(DATA EXTRACTS):
______________________________

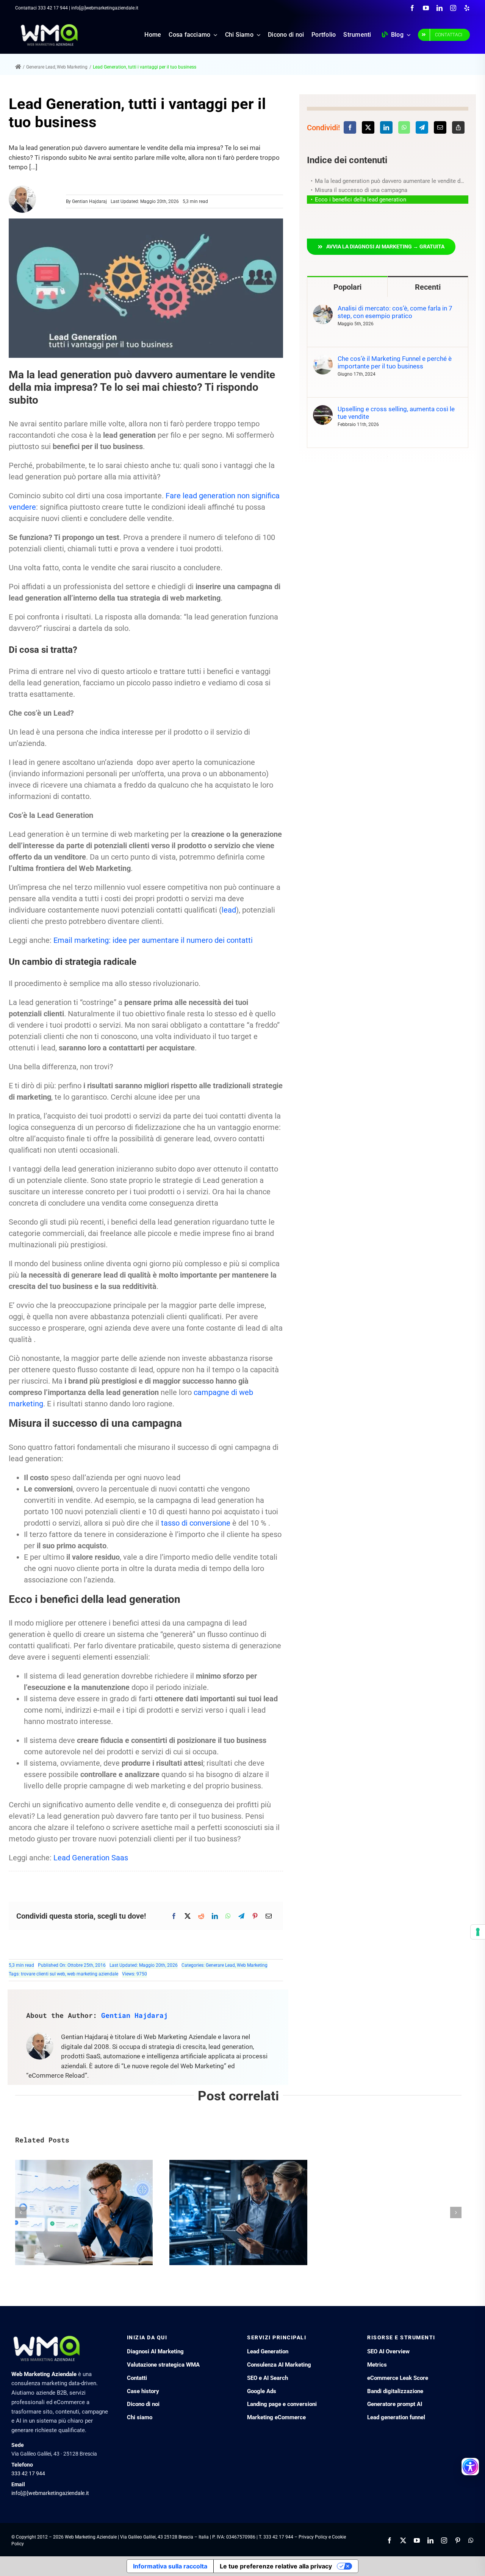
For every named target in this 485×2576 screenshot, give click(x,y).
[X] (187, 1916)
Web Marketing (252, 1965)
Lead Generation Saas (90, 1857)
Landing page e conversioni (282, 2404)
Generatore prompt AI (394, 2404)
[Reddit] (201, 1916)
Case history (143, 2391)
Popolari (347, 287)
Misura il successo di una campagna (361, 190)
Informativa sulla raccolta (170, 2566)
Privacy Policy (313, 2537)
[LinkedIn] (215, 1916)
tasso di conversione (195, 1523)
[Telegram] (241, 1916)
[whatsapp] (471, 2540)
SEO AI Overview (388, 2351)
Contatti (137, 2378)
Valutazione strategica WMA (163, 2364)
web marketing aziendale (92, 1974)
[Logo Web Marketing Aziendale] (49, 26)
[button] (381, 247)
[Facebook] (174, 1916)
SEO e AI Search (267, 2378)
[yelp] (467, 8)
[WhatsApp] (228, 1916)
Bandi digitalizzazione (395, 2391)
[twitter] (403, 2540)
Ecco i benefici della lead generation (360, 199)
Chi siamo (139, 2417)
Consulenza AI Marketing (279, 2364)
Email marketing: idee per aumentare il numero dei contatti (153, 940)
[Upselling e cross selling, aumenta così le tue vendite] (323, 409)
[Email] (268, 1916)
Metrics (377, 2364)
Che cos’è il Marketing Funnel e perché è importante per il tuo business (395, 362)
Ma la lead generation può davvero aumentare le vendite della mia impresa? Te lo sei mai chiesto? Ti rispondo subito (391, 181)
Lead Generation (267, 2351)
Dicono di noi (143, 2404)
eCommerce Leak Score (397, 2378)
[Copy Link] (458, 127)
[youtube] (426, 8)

______________________________

(INSTRUCTIONS TO FOLLOW): Exclude the pictures, then write out every record exactly as it stands.

(SOLUTION FOR THIS EXERCISE):
For every named target in this 485×2576 screenshot, give click(x,y).
[X] (187, 1916)
Web Marketing (252, 1965)
Lead Generation Saas (90, 1857)
Landing page e conversioni (282, 2404)
Generatore prompt AI (394, 2404)
[Reddit] (201, 1916)
Case history (143, 2391)
Popolari (347, 287)
Misura il successo di una campagna (361, 190)
Informativa sulla raccolta (170, 2566)
Privacy Policy (313, 2537)
[LinkedIn] (215, 1916)
tasso di conversione (195, 1523)
[Telegram] (241, 1916)
[whatsapp] (471, 2540)
SEO AI Overview (388, 2351)
Contatti (137, 2378)
Valutazione strategica WMA (163, 2364)
web marketing aziendale (92, 1974)
[Logo Web Marketing Aziendale] (49, 26)
[button] (381, 247)
[Facebook] (174, 1916)
SEO e AI Search (267, 2378)
[yelp] (467, 8)
[WhatsApp] (228, 1916)
Bandi digitalizzazione (395, 2391)
[twitter] (403, 2540)
Ecco i benefici della lead generation (360, 199)
Chi siamo (139, 2417)
Consulenza AI Marketing (279, 2364)
Email marketing: idee per aumentare il numero dei contatti (153, 940)
[Upselling e cross selling, aumenta così le tue vendite] (323, 409)
[Email] (268, 1916)
Metrics (377, 2364)
Che cos’è il Marketing Funnel e perché è importante per il tuo business (395, 362)
Ma la lead generation può davvero aumentare le vendite della mia impresa? Te lo sei mai chiesto? Ti rispondo subito (391, 181)
Lead Generation (267, 2351)
Dicono di noi (143, 2404)
eCommerce Leak Score (397, 2378)
[Copy Link] (458, 127)
[youtube] (426, 8)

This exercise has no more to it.